Надя родилась не в мать, но и не в отца. Не было у нее ни материнской вялости, ни отцовской подвижности. Но она поняла и полюбила отца, хотя никогда или почти никогда не говорила ему о том и вообще была скупа на ласки. Она даже казалась несколько суховатой и заносчивой. Мать и отец побаивались дочери. Когда Наде было лет пять, Матвей Ильич, как он выражался, "раскусил" дочь и решил, что она будет необыкновенная женщина. В это время Матвей Ильич писал "Английского милорда". Синие, грубые листы бумаги, на которых созидалось столь знаменитое впоследствии произведение, нередко оставались на столе еще недописанные и неприведенные в порядок, ибо, созидая, Матвей Ильич имел своевольную привычку бегать в соседний погребок за вдохновением. Однажды, вдохновившись несколько через край, он возвратился домой и нашел немалое количество листов своего произведения изорванными в клочки. Оскорбленный автор схватился за голову. Кто изорвал? Как он смел?
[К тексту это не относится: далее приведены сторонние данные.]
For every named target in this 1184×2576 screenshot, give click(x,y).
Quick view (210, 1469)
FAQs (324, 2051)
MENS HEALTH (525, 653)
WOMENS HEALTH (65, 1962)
Подобрал клочки, позвали Надю, так как более не на кого было взвести подозрение.
- Ты?- спросили у нее.
Надя взяла в руки клочки, повертела их, посмотрела на озлившегося отца и проговорила наивно:
- Нет, папаша, не я.
- Как не ты? - злился отец.- Кто же больше?
- Не я,- снова проговорила девочка добродушнейшим тоном.
Отец стиснул кулаки.
- Не ты?
Девочка, удивленная озлоблением отца, подняла на него свои кроткие детские глазенки.
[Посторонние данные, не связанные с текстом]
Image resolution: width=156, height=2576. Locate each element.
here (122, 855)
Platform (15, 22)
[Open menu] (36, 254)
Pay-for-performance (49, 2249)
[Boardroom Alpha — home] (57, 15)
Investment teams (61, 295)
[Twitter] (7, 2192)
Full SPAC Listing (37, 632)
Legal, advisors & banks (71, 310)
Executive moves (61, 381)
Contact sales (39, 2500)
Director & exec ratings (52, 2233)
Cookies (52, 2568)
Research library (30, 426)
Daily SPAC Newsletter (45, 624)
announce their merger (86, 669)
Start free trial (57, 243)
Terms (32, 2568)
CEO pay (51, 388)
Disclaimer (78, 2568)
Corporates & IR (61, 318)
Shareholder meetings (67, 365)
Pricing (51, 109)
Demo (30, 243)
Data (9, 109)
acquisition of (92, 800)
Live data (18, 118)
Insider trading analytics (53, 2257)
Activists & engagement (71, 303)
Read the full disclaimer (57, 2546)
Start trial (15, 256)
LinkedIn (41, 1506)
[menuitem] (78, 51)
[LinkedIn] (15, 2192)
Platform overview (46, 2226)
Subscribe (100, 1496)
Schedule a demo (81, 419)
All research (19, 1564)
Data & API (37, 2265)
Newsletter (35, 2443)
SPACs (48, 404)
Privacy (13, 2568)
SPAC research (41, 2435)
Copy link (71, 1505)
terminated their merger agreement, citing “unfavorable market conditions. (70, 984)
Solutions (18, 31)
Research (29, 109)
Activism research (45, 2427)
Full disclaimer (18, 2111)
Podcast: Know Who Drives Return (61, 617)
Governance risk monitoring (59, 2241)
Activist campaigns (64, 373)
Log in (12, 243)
Это еще более озлило хмельного Матвея Ильича.
- А, такты еще запираться! - заорал он и тут же, засучив рубашонку, высек дочь самым жесточайшим образом. Надя взвизгнула раза три и потом во все время, пока на ее молоденькое, нежное тело сыпались удары розог, ударено молчала. Через несколько дней Матвей Ильич достоверно узнал, что порвала его произведение не дочь, а одна соседка-кумушка, завернувшая перемолвить одно-другое словечко с горе-горькой, по ее мнению, Анной Степановной. Соседка сначала вытерла произведением Матвея Ильича засаленные руки, а потом уже, в пылу разговора, и порвала. Матвей Ильич раскаялся в своем поступке, тем более что это был единственный случай его жестокости. Наедине Матвей Ильич, от природы человек добродушный, не злой и не жестокий, даже всплакнул не раз, не зная, чем объяснить свой поступок. С этого времени он всячески начал задабривать дочь, но дочь все как-то дичилась его, и ласки, которые он ей расточал, принимала с некоторым снисхождением. Между отцом и дочерью легло нечто разъединяющее. Это "нечто" не покинуло дочь и в то время, когда она из девочки превратилась в двадцатилетнюю красавицу. Тем не менее она любила отца. Отец любил ее еще более и в то же время как-то странно побаивался. Он всегда старался оправдаться перед ней.
- Кажется, я вчера, Надя,- говорил Матвей Ильич на другое утро после свидания с Верещагиным, сидя в кафе за чашкой кофе,- кажется, я вчера, Надя, встретил... как его, бишь?..
Тут Матвей Ильич начал тереть лоб и поглядывать в сторону. Голову у него ломило. Хотелось опохмелиться.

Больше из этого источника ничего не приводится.